Online Bioelectricity Course to Reach High School Teachers Nationwide
Duke is one of four American universities and a handful of other educational organizations offering free massive open online courses – MOOCs – through a partnership with the U.S. Department of Education recently announced by President Barack Obama. Teachers will receive continuing education credits through the courses, which will be offered through Coursera, the online platform Duke partnered with in 2012 to provide courses free on the Internet.
Of the 15 courses offered through Duke, one in particular may give teachers quite a shock—a quantitative approach to bioelectricity. Originating in the biomedical engineering department of the Pratt School of Engineering, the course presents the fundamental principles of how the electrical bits and pieces of the human body operate, including nerves, the heart and the brain.
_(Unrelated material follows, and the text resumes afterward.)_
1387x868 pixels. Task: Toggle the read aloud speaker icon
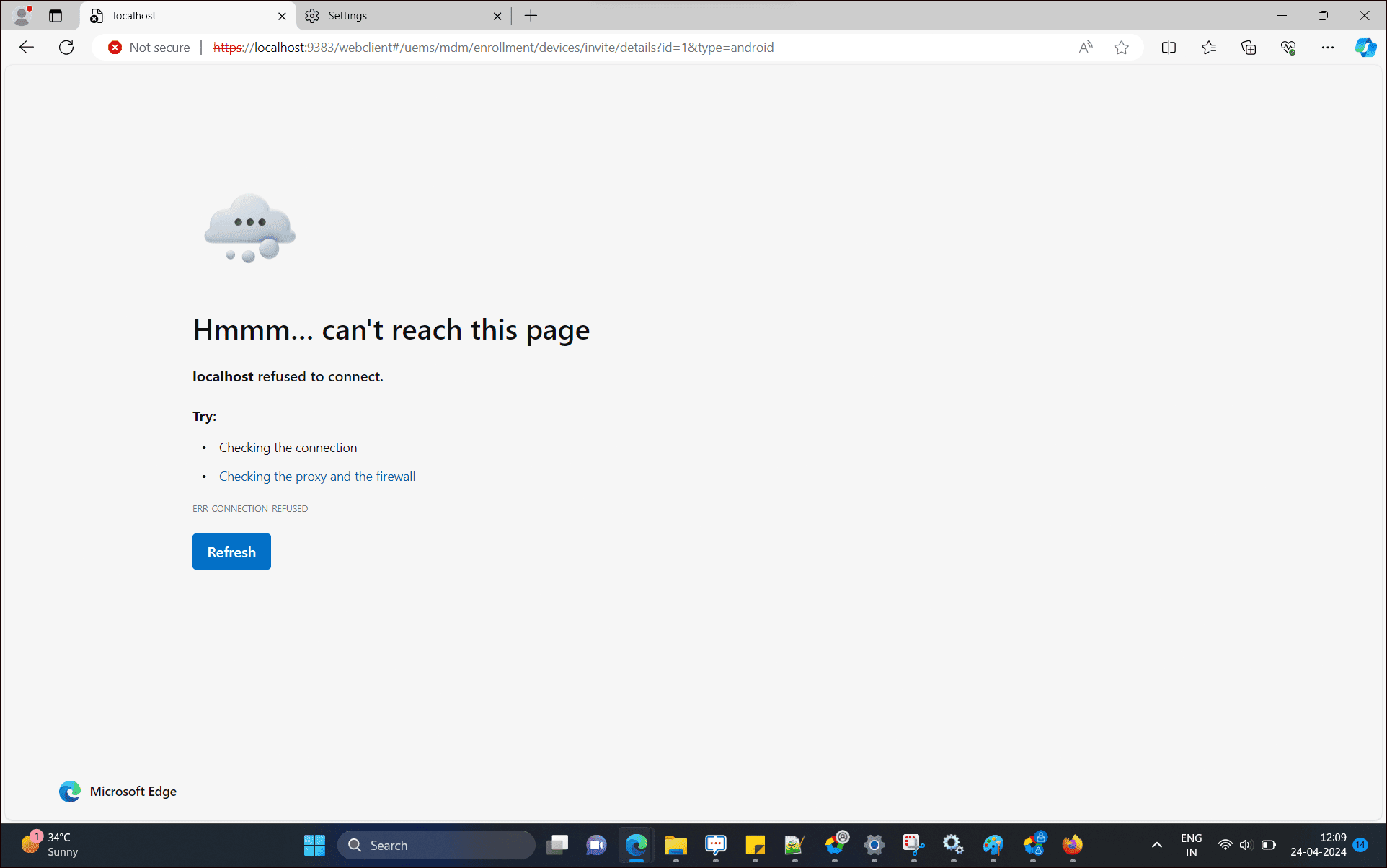1085,47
The course teaches students how to think about electrically active tissue in terms of individual mechanisms, and how to analyze the mechanisms quantitatively as well as describe them qualitatively. It features many of the same examples used by Hodgkin and Huxley, who won the Nobel Prize for their experimental unraveling of the mechanisms of the nerve axon of the giant squid and their creation of a mathematical model of membranes and propagation to understand its function. That work has been the foundational element of most subsequent understandings of electrically active tissue.
The course was developed in the summer of 2012 by Roger Barr, professor of biomedical engineering, with the help of Amy Kenyon and other staff members in Center for Instructional Technology, as well as Zahra Asgari, an engineering graduate student at the time. While it was not developed especially for high school teachers, it was understood that high school teachers would perhaps be among the students who would enroll, and indeed they have done so each time the online course has been given.
“Putting the course together was possible because of the strength of our biomedical engineering department, where a bioelectricity course has been taught for decades,” said Barr. “Teaching teachers has been one of Duke's institutional goals from the time it was organized as Trinity College, and I'm glad bioelectricity has been a course that has attracted the attention of some high school teachers. It is too good a subject to be hidden away as specialized secret knowledge.”